-- Text follows --

Presiding Bishop Michael Curry initiated a good bit of my former question with his All Saints Sermon. Presiding Bishop Michael Curry who is African American--our first African American Presiding Bishop--the Presiding Bishop of the Episcopal Church, the church who for centuries supported slavery. On October 4, 2008, the Episcopal Church apologized for it's role (Episcopal Church Apologizes) and now we have an African American Presiding Bishop who leads us, challenges us, inspires us.
That's why I stay--because we have been and can be a place that takes responsibility, because when we are wrong we bear witness to a community that can extend love and mercy and forgiveness and grace. When we are wrong and we admit we are wrong, we can model for the world what it means to take responsibility, to own our past, to learn from our mistakes and to move forward with love.

-- Text concluded --
-- Data under study follows --

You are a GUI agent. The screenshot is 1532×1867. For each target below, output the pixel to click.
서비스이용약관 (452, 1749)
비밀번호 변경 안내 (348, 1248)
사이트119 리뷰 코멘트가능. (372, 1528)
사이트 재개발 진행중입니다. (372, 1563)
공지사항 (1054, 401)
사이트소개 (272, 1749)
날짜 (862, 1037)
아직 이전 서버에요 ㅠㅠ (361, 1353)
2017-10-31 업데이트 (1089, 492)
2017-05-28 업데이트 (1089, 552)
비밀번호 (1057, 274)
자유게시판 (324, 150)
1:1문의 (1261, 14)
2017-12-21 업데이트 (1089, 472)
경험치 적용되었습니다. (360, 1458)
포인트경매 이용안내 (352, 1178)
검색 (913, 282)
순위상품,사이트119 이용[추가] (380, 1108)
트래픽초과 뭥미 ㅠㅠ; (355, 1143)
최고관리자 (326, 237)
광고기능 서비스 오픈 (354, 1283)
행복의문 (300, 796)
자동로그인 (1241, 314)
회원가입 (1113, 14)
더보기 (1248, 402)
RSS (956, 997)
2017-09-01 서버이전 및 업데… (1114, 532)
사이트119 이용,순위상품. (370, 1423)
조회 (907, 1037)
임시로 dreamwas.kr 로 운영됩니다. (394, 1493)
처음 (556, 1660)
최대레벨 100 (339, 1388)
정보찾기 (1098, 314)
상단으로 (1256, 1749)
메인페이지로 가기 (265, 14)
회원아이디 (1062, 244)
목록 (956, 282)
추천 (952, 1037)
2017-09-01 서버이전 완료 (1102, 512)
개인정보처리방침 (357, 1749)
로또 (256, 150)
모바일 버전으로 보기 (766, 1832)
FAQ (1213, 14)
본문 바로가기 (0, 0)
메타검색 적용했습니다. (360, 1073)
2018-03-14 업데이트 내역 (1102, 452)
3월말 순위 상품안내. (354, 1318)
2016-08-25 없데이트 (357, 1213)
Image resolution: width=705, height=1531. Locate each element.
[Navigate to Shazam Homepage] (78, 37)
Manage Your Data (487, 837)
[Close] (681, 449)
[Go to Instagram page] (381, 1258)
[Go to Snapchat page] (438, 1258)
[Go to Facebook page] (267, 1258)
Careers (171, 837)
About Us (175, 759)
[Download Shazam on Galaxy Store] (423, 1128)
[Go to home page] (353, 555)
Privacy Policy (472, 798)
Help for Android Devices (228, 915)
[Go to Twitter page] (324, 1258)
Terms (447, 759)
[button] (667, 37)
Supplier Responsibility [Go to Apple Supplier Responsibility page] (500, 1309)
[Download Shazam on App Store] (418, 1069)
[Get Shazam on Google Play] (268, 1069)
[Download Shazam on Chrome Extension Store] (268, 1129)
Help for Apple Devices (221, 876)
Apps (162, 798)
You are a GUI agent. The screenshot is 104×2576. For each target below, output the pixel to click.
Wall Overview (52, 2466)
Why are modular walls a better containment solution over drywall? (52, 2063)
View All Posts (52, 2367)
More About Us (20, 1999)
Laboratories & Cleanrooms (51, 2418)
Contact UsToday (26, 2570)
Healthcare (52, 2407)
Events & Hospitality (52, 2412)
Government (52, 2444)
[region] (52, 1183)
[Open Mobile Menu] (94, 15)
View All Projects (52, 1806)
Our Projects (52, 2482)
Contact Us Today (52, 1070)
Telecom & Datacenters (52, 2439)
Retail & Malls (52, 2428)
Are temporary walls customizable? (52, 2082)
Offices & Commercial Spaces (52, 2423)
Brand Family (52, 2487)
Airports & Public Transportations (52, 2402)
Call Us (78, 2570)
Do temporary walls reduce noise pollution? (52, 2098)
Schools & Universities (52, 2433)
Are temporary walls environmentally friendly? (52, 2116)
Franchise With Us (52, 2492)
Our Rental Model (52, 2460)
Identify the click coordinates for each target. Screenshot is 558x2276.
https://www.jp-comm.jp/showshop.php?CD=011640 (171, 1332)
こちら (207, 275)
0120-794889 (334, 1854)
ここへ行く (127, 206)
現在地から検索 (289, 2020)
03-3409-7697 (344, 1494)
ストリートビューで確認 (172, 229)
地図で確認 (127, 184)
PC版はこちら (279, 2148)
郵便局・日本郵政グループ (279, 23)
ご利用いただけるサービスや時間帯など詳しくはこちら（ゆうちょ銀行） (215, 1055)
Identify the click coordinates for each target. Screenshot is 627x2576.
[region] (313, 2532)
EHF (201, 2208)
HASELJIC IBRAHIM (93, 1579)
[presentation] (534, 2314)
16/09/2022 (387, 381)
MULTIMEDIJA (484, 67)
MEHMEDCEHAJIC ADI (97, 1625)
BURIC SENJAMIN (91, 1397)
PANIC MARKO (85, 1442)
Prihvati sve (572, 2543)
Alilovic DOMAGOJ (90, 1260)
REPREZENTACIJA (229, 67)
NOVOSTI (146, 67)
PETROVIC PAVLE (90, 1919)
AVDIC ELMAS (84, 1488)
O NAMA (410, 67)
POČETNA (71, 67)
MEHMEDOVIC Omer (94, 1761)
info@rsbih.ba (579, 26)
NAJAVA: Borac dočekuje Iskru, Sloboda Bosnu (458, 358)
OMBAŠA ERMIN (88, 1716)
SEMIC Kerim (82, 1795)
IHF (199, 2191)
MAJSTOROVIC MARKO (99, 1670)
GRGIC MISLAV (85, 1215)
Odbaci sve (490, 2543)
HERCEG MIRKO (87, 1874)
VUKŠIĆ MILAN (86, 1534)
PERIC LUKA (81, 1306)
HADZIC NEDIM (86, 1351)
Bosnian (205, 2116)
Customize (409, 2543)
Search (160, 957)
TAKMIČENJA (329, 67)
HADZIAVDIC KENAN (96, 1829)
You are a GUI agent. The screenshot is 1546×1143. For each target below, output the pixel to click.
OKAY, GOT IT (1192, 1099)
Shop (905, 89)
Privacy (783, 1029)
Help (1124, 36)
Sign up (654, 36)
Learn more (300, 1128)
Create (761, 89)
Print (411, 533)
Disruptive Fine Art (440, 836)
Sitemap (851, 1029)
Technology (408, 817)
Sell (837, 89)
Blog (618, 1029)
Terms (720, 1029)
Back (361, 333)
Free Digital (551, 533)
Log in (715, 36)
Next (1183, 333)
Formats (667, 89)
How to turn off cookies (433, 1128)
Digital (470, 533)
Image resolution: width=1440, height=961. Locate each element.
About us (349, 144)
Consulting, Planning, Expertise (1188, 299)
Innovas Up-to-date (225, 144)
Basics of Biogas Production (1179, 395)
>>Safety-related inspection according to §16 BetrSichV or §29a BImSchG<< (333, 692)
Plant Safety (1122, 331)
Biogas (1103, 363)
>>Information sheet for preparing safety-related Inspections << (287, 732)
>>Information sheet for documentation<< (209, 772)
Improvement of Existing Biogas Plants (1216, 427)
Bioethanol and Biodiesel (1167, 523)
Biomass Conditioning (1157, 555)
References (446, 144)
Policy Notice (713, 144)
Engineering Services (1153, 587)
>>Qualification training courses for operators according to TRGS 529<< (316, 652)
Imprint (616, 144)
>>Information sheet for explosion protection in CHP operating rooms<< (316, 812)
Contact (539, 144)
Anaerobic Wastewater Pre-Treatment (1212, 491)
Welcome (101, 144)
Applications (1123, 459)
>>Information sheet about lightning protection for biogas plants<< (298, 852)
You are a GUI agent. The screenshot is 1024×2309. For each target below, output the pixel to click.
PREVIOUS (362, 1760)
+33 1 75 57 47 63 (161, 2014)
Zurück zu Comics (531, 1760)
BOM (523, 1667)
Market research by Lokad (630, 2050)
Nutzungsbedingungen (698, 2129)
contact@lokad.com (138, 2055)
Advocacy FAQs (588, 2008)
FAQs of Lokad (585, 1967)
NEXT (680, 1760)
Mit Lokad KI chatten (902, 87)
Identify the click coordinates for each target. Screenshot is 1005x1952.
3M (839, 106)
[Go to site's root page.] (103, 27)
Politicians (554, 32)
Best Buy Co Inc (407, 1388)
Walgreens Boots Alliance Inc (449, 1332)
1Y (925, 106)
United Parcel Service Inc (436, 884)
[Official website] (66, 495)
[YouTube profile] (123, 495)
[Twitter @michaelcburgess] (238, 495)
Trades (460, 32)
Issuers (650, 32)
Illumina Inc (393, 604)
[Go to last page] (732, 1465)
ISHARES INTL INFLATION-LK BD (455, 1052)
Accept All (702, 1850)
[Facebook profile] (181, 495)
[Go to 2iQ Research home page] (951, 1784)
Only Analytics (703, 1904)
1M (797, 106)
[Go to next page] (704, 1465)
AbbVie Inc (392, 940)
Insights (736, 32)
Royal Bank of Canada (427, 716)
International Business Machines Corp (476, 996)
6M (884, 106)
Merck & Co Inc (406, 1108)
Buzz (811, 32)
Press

-- Data under study concluded --

§ Description of the task
Copy out the entire Episcopal Church passage word for word, with nothing changed.

§ Response below
Presiding Bishop Michael Curry initiated a good bit of my former question with his All Saints Sermon. Presiding Bishop Michael Curry who is African American--our first African American Presiding Bishop--the Presiding Bishop of the Episcopal Church, the church who for centuries supported slavery. On October 4, 2008, the Episcopal Church apologized for it's role (Episcopal Church Apologizes) and now we have an African American Presiding Bishop who leads us, challenges us, inspires us.
That's why I stay--because we have been and can be a place that takes responsibility, because when we are wrong we bear witness to a community that can extend love and mercy and forgiveness and grace. When we are wrong and we admit we are wrong, we can model for the world what it means to take responsibility, to own our past, to learn from our mistakes and to move forward with love.